Slyomovics Suzanne
Projet de recherche
Le démantèlement d’un monde : Le patrimoine monumental colonial français de l’Algérie.
Résumé du projet
Que sont les statues coloniales de l’Algérie française, qu’elles soient en Algérie ou en France ? De l’art dans l’espace public, une complainte pour un empire perdu, des objets avec une âme, un enregistrement visuel de l’indigène algérien et du colon européen qui sont morts ensemble pour la France au cours de deux guerres mondiales ? Quelles traditions nationales en matière de sculpture ces statues et monuments aux morts inventent-ils et quelles questions se posent aux différents spectateurs ? Quand les préoccupations de l’histoire de l’art concernant la spolia, l’iconoclasme et le patrimoine sont-elles invoquées ? Comment les formes européennes de commémorations de guerre, formées dans le creuset de la guerre franco-prussienne et des deux guerres mondiales, ont-elles émergé dans l’Algérie contemporaine à partir des interactions avec la colonisation, la conscription du service militaire des colonisés et les relations postcoloniales ? Mes questions portent sur la manière dont cette « survivance » d’une vie après la mort de l’Algérie française se manifeste dans les mémoriaux, les commémorations, les pèlerinages aux monuments et l’artefact lui-même en France et en Algérie.
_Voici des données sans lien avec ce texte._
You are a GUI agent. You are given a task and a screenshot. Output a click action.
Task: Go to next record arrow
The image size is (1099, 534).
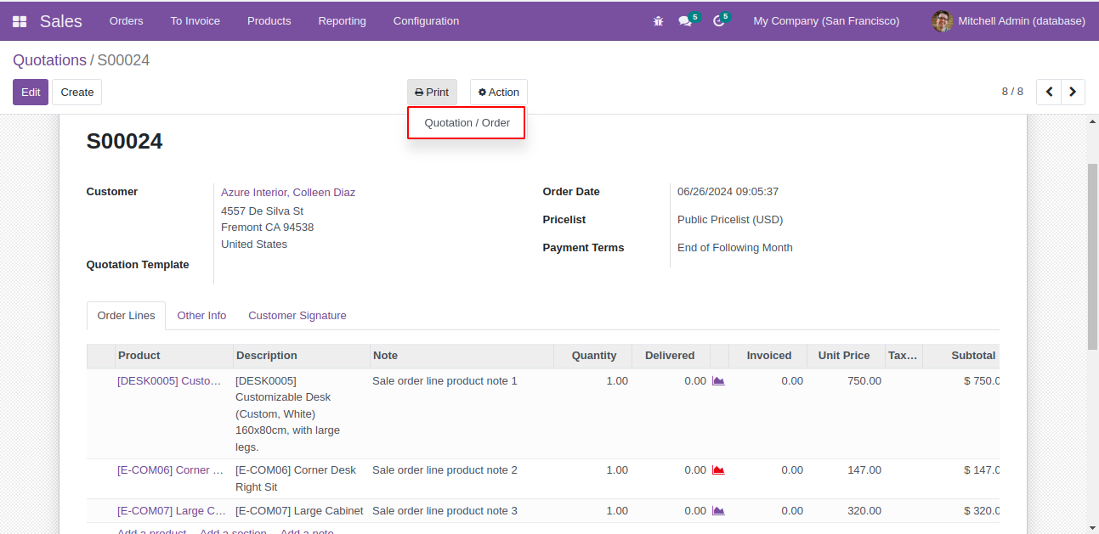pyautogui.click(x=1074, y=92)
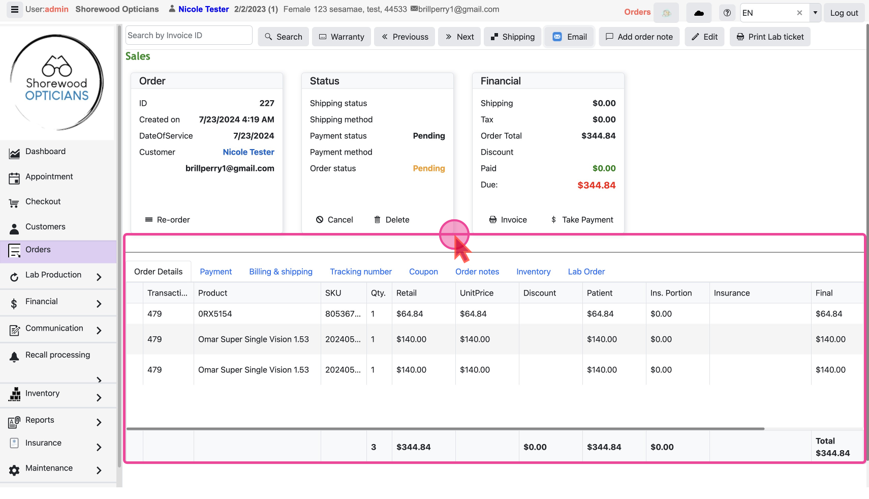Clear the EN language selection
The width and height of the screenshot is (869, 499).
[799, 13]
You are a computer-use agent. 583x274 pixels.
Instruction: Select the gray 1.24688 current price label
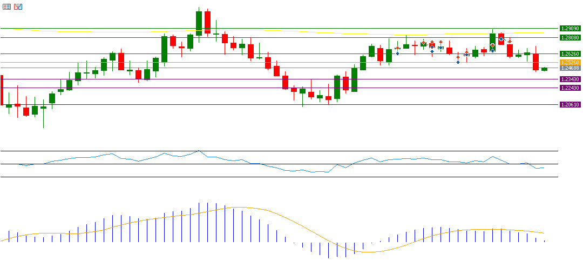click(x=570, y=68)
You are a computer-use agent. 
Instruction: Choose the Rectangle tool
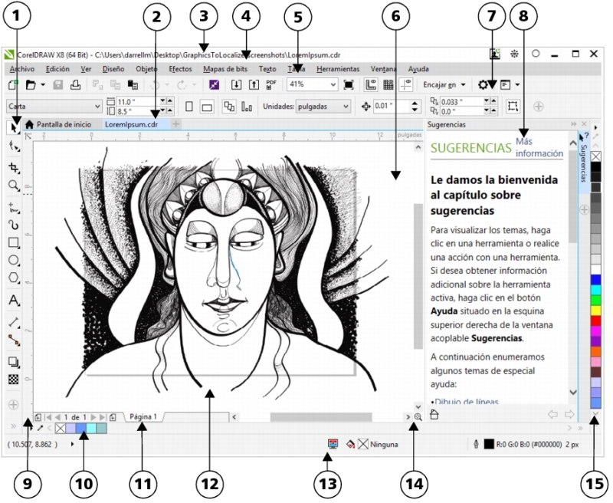click(x=13, y=243)
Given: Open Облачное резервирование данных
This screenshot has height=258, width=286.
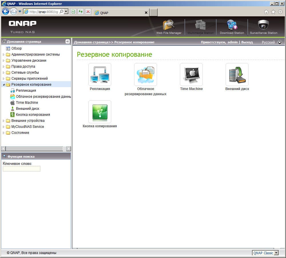Looking at the screenshot, I should click(145, 75).
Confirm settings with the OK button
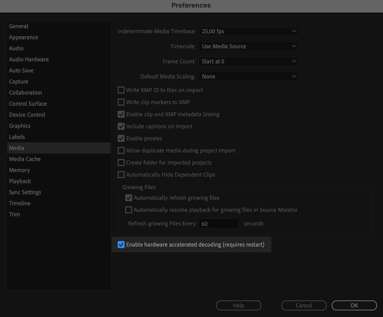 (x=354, y=305)
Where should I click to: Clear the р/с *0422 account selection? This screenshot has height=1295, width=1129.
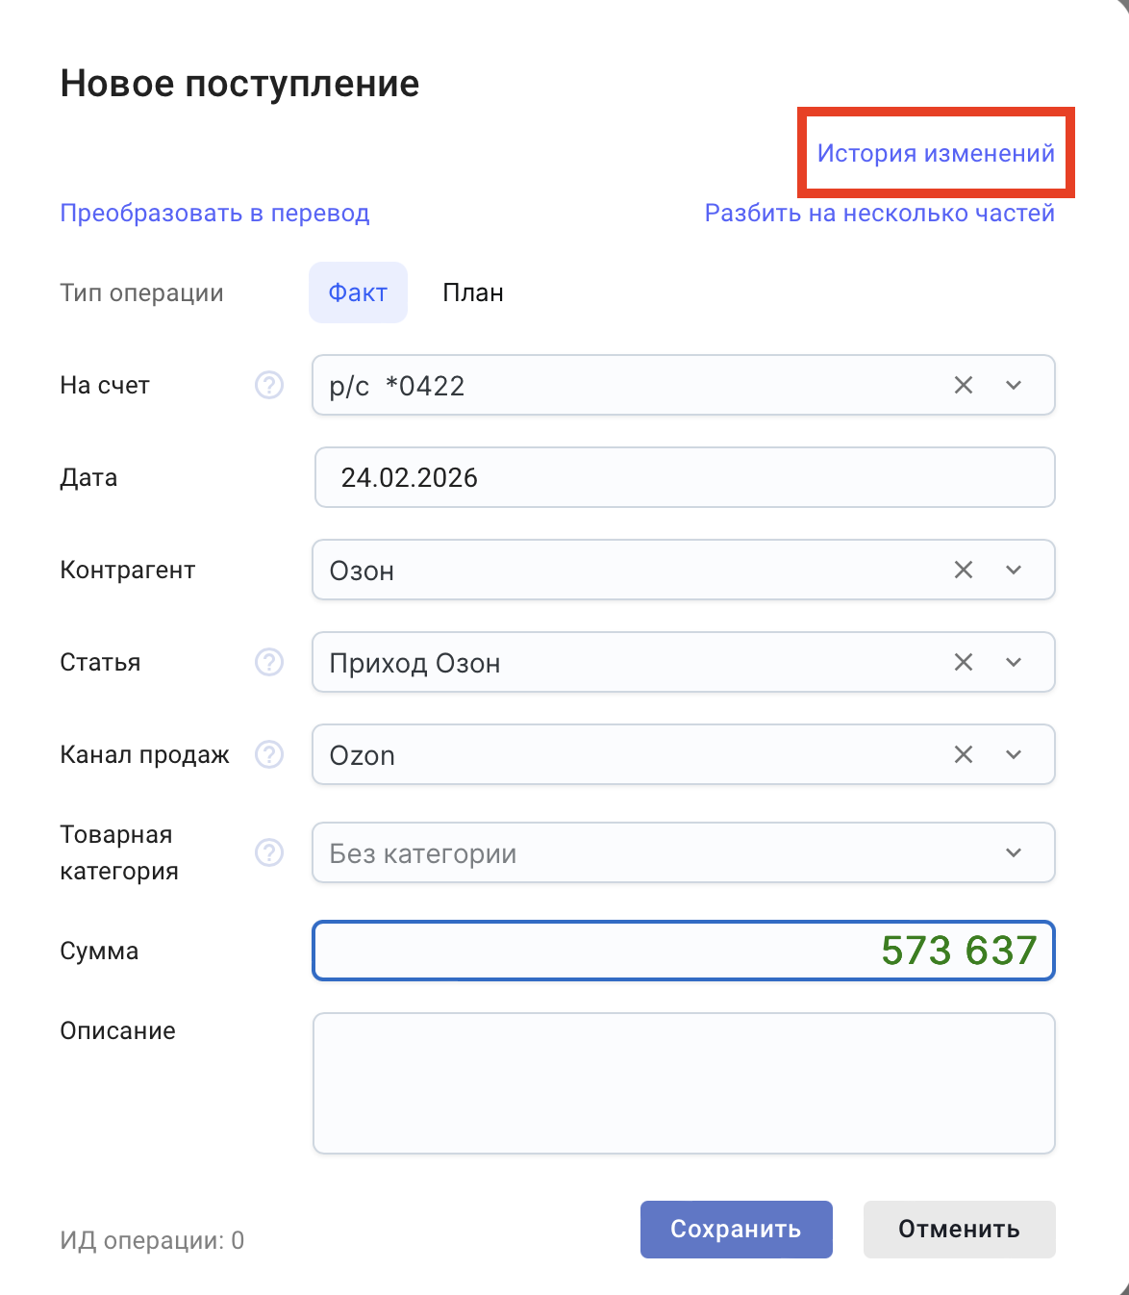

Pour les Algériens d’aujourd’hui, étant donné le nombre élevé d’Algériens musulmans morts au cours des deux guerres mondiales, comment leur participation à la défense de la France a-t-elle été comprise et transformée d’une génération à l’autre, en particulier lorsque les gloires de la guerre d’indépendance algérienne éclipsent tout le reste ? Quelles sont les façons dont les vainqueurs et les anciens colonisés exigent de faire partie du panthéon de ceux qui sont morts pour la France tout en rejetant l’incorporation dans un récit colonial oppressif ? Le projet de livre proposé se compose de chapitres entourant trois études de cas : Le monument aux morts de 1927 d’Oran, en Algérie, légalement transféré à Lyon, en France, en 1966 ; une statue de la Vierge Marie d’Oran spoliée à Nîmes, en France, en 1963 ; et le monument du globe de la Légion étrangère française de Sidi-Bel-Abbès, une ville fondée en tant que campement militaire et foyer de la légendaire Légion étrangère française, illégalement déplacée vers le nouveau siège de la Légion à Aubagne, en France, en septembre 1962, quelques mois à peine après l’indépendance de l’Algérie.